It’s ironic, I suppose. The better half served her country at five different embassies and I spent time in two. So you’d think we would have at least taken a car tour along Massachusetts’s Embassy Row. But, no, we haven’t.
Feeling the need to fill that gap, I decided to pay a visit yesterday to this famed stretch north of the White House. Once home to barons and aristocrats, “Mass Avenue” was populated by diplomats after World War II. Now, dozens of embassies fill this fancy boulevard.
Coming on the heels of Shaw, I knew this look see would be a bit of a let down in terms of edgy excitement, but I’ve been interested in architecture lately, and was ready for something regal. More a fan of Politics and Prose, I’d also never stepped inside Afterwords Café and Kramerworks bookstore.
For my visit, I also knew there would be some serious paring down. There are a lot of nations represented all along and around this part of Massachusetts Avenue (evidently, DC's longest street), but according to one definition, Embassy Row is a two-dozen block stretch that runs from about three blocks east of DuPont Circle to Observatory circle.

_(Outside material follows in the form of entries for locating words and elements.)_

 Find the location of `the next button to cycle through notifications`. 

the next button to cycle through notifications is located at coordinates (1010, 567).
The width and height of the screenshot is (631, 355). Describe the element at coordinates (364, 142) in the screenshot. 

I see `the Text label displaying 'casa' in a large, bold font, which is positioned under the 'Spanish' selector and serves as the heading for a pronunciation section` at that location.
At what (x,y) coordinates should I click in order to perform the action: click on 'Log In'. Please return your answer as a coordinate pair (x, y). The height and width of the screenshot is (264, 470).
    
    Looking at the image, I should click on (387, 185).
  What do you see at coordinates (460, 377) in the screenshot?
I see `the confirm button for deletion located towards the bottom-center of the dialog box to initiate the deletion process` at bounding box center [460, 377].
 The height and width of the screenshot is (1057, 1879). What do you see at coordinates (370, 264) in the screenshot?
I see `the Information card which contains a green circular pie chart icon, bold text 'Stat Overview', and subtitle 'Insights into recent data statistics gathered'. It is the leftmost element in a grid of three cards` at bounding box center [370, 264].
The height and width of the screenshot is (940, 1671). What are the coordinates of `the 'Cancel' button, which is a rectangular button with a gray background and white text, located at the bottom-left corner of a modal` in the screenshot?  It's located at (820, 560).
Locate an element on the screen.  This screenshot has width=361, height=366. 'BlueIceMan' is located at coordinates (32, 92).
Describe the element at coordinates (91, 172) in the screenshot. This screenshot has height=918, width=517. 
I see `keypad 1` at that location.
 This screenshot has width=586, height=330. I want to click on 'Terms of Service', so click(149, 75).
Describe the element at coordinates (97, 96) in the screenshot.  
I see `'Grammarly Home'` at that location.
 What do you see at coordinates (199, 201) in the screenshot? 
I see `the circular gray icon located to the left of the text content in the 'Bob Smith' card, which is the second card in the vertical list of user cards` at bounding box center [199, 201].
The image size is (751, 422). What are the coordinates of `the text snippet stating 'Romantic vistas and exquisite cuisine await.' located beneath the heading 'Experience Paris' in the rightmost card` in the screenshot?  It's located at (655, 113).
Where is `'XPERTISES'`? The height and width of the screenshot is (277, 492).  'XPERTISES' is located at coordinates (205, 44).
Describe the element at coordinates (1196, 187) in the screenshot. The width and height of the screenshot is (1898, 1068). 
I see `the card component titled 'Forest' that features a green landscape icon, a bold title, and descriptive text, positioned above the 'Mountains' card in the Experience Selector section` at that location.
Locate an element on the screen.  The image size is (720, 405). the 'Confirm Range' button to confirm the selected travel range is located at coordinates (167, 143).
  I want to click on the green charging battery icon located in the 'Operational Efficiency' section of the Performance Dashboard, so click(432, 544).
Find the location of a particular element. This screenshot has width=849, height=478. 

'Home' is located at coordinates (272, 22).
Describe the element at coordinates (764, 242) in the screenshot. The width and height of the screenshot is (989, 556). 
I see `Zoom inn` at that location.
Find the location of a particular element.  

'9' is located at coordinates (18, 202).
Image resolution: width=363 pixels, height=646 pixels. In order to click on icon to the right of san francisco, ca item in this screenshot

Thanks in part to Monsieur L’Enfant that includes three circles - Scott, DuPont, and Sheridan – lined up symmetrically.
My walk focused on the stretch from DuPont to Sheridan, up to Rock Creek Park, passing through Kalorama Heights and ending back at DuPont Circle. The sun had been captive practically this whole past week, so it was good to have a blue sky day.
Embassy Row doesn't usually show up on travel guide's Day One or Day Two recommendations, but it’s a clean, safe, lovely spot, a great hilly place to walk off that big lunch at DuPont Circle, and where else can you go around the world in less than two hours?